Gastronome

Lambwich   JAIMIE KIM PHOTOS

Lambwich
JAIMIE KIM PHOTOS

BEVY MARKET
675 Auahi St.
Honolulu, HI
Phone number (808) 594-7445
website bevyhawaii.com/bevymarket

It took absolutely no convincing from anyone to get me to walk over to SALT at Our Kakaako one recent lunchtime to check out Bevy Market.

You see, I’ve long been a fan of Bevy — the bar next door. The atmosphere there is always chill, the drinks are superb and the food is a few steps up from the usual bar fare. Bevy is sort of like having that one friend who is a little too cool for you, but manages to be totally genuine and down to earth, too.

Portobello sandwich

Portobello sandwich

It’s this slightly fancier-than-what-exists concept that also can be found at Bevy Market. There are no sandwich assembly lines or basic turkey-on-wheat creations here. No, what Bevy Market offers is a selection of hand-crafted sandwiches that, well, are much more refined.

There’s a Mortadella, made with Dijon, mortadella (Italian sausage), provolone and pickled onions served on a ciabatta roll. Or a Smoked Salmon Melt with smoked salmon rilette (a salmon spread made with sour cream and other seasonings) and smoked Gouda on rye bread. Or, what I thoroughly enjoyed: the Portobello, which was sandwiched between slices of avocado and topped with arugula, served on ciabatta bread. (Normal people able to process dairy can order it with mozzarella cheese as well.)

It was a flavorful sandwich, with hints of balsamic and a mushroom that was easy to bite into — none of those fraying edges you sometimes struggle with while eating a Portobello mushroom. The arugula added a hint of pepperiness, and the avocado was sweet and creamy.

Yes, I would order it again in a heartbeat.

Metro staff writer Paige Takeya journeyed with me that day and ordered the Lambwich — shaved lamb, anchovy aioli, watercress and pecorino atop a baguette, and thoroughly enjoyed her selection, too.

“I was expecting something heavy when I ordered the Lambwich, but I was surprised that it was instead light yet filling, with a rich anchovy flavor and tender meat,” she tells me. “The crusty bread was a good counterpoint to the meat, though it could’ve used a touch more garnishes. But it’s plain and hearty, as a Lambwich should be.”

Sandwiches at Bevy Market range from $9 to $12 and don’t include sides — though taro chips and roasted roots are available for an additional $4. It might be a little on the pricier side for a sandwich, but was completely worth it.
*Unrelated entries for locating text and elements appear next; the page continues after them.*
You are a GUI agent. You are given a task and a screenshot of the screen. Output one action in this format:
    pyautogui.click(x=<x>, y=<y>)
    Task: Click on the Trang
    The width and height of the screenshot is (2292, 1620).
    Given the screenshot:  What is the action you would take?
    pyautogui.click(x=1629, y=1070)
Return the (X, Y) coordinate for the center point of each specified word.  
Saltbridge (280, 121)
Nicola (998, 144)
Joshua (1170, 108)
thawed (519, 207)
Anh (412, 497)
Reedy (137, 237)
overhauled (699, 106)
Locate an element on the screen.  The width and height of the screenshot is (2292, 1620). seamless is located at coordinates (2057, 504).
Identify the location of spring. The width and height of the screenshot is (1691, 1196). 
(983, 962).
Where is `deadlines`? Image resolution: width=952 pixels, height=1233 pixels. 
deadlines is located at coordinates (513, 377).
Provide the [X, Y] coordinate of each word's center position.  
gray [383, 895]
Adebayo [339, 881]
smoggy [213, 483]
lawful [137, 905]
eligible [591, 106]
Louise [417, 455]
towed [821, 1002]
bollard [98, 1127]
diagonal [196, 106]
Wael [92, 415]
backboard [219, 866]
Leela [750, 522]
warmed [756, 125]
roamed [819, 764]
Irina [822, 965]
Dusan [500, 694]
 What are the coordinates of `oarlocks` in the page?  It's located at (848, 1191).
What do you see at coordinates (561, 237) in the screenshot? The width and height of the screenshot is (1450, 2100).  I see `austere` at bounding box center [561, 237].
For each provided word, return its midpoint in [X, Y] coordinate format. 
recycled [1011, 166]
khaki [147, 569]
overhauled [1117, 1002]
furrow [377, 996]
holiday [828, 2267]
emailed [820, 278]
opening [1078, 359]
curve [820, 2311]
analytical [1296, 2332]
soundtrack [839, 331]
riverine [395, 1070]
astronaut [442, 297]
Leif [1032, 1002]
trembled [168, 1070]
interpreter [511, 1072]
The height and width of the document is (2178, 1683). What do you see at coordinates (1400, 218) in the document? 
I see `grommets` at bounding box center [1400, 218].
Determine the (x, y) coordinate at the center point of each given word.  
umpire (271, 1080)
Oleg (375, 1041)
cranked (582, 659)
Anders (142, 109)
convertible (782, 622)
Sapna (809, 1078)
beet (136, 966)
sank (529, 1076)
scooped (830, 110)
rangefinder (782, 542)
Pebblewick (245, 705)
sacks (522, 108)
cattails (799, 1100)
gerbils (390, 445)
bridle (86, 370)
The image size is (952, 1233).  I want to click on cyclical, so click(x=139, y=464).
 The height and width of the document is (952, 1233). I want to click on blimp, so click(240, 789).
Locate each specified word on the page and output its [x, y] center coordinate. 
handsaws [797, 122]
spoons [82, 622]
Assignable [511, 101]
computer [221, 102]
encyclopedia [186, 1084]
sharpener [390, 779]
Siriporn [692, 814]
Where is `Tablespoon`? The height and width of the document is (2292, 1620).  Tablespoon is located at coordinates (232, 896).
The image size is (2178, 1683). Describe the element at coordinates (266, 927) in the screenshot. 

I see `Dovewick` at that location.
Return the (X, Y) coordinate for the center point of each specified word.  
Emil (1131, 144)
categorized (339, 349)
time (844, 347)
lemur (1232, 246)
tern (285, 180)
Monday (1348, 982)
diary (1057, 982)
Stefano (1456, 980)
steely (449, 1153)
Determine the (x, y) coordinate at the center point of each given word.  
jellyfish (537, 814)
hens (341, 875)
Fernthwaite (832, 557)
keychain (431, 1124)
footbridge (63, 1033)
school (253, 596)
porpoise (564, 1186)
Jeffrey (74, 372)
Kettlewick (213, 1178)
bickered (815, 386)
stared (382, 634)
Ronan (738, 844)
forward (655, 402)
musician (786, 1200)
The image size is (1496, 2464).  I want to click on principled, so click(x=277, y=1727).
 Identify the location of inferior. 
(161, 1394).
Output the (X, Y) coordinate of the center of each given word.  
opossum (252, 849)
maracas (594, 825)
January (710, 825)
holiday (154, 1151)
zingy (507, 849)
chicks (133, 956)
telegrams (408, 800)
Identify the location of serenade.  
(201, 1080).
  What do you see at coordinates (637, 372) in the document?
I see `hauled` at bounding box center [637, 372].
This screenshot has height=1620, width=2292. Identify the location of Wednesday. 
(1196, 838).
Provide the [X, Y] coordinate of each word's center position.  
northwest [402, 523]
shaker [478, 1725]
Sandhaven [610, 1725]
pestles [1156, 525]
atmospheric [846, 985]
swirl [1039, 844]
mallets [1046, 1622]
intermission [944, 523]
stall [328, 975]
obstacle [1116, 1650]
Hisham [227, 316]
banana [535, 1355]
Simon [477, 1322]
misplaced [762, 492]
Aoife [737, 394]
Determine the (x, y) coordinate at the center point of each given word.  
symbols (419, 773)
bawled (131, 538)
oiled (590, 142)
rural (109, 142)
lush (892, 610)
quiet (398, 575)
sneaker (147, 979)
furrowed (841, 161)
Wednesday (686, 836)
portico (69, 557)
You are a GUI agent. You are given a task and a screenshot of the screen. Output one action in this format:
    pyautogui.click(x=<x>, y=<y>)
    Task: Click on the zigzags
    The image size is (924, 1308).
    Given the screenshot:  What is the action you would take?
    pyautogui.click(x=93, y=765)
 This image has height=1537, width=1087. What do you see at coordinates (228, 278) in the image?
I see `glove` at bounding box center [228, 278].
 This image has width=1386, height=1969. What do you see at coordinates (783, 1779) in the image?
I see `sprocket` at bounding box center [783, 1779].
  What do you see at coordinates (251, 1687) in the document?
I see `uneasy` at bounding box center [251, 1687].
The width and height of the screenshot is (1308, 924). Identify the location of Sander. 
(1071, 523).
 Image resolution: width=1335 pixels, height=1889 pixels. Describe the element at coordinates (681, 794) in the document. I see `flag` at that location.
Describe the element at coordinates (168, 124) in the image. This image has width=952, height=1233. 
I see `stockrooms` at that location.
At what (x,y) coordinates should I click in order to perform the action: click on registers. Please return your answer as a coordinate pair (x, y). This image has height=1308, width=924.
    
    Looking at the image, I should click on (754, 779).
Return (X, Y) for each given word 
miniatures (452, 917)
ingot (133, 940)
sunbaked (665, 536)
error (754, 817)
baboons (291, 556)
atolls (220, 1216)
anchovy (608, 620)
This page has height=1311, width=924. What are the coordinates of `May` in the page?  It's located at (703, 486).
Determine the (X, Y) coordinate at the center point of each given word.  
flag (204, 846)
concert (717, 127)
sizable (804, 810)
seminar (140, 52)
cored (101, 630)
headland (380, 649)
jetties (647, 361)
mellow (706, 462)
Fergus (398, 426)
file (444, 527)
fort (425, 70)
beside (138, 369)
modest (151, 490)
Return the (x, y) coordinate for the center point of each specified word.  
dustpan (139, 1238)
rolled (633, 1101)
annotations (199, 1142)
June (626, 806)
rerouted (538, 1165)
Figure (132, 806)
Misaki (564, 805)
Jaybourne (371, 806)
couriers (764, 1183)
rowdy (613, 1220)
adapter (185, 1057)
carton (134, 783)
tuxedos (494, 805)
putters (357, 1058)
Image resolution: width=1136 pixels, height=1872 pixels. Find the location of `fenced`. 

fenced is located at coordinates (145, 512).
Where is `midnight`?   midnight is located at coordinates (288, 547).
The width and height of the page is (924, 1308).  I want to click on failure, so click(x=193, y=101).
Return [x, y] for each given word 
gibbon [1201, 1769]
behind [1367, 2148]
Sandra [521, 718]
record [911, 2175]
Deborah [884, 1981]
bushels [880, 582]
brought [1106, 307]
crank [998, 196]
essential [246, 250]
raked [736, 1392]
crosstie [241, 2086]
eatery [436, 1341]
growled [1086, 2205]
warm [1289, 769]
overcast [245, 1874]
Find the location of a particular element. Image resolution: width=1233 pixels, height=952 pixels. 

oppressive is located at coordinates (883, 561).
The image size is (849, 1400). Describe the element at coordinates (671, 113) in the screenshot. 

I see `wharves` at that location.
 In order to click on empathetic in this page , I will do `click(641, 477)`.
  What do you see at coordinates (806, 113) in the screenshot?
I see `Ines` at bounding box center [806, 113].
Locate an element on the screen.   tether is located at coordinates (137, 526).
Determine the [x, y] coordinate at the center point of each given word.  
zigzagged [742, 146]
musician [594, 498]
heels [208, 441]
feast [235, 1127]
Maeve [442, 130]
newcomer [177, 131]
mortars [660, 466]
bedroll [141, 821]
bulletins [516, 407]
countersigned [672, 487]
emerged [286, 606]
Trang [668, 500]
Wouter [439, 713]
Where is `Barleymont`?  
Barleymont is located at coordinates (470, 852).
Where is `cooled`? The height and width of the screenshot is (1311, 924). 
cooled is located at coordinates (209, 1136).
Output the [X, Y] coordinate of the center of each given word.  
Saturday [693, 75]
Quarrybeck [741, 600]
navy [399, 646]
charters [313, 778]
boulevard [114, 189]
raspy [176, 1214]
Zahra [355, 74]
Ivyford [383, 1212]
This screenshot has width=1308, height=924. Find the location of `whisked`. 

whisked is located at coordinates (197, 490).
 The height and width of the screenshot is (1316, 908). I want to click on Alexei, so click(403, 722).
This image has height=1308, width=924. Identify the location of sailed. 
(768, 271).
Especially when the experience at Bevy Market was much like Bevy: laidback, delicious and memorable.

JAIMIE SAYS:

AL FRESCO Take advantage of tables outside and grab a chair
SERVICE So, so friendly
TIMES I’D LIKE TO RETURN Infinite

FOOD JAIMIE CAN’T EAT

As avid Gastronome readers may already know, I have a very sensitive stomach. So sensitive that within the past year, I’ve had to give up one of my greatest loves: dairy.

Well, it’s all reached a climax, folks, because after meeting with my primary care doctor, he sent me on my way to a gastroenterologist, who recommended I try a diet and keep a food journal. Not so bad, you say? Wrong.

I can’t eat much of anything — for the next six weeks, at least. After that, I get to reintroduce things I love, with caution. It’s all part of this thing called a low-FODMAP diet .

Relegated to specific vegetables, fruits, and gluten-free breads and cereals, it at least has made me a little more creative with what I’m eating. (Although, I am so hungry right now I can’t even.)

Fear not, Gastronome still will be here to entertain — who said food is only about what you eat? There is a whole world of food-related books, movies, local chefs and other assortments we’ve yet to explore.

So sit back, relax and maybe if you know of any low-FODMAP-friendly recipes, please, please shoot me an email. I am starving.

FOOD JAIMIE WANTS TO EAT

Before deciding to cure my stomach, I did manage to sneak in a few solid last meals. One of them: A trip back to Piggy Smalls, this time armed with more than enough Lactaid.

Metro-012017-Gastronome-Sidebar-Piggy-Smalls

As such, I ended my meal with the Milk & Honey — and oh, it is a good memory to have during these troubling times.

It was a beautiful creation, really. I had to take a reverent moment of silence before digging in. The Milk & Honey is an incredibly decadent dessert that features a fat slice of sponge cake soaked in four different kinds of milk, then topped with honeycomb candy, locally sourced bee pollen, whipped Frangelico and edible flowers.

Seriously, once this strict diet ends and my body readjusts to normal foods, Piggy Smalls is one of my first stops.